§ **Instructions for the task**: Across the whole listing, state how many lines include "agent". Add nothing to that number.

§ **Input data**:
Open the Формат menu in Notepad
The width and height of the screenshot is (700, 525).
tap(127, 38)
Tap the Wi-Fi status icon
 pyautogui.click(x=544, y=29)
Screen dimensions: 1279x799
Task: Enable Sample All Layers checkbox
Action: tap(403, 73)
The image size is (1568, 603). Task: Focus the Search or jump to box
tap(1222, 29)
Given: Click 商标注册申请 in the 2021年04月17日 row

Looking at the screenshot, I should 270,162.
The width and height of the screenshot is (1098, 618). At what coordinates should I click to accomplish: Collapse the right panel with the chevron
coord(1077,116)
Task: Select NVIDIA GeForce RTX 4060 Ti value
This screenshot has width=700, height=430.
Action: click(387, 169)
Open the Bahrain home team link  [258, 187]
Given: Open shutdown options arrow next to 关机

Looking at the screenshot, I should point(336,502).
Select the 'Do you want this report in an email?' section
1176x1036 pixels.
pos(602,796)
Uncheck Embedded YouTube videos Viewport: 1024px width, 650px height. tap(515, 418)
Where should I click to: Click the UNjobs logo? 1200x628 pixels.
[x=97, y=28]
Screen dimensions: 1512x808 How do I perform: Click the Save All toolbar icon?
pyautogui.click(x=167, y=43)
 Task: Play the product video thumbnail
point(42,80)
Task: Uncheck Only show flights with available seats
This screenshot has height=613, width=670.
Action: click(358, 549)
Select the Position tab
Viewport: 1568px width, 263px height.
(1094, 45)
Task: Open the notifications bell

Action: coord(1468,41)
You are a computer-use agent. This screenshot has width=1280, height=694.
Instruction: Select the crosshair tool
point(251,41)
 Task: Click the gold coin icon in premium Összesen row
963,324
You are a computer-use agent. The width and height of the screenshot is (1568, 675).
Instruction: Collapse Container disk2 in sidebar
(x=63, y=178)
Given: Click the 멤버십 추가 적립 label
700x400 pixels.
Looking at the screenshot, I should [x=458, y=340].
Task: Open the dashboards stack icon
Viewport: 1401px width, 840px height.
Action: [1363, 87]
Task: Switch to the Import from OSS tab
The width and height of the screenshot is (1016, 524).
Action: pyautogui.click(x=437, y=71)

§ **Written answer**: 2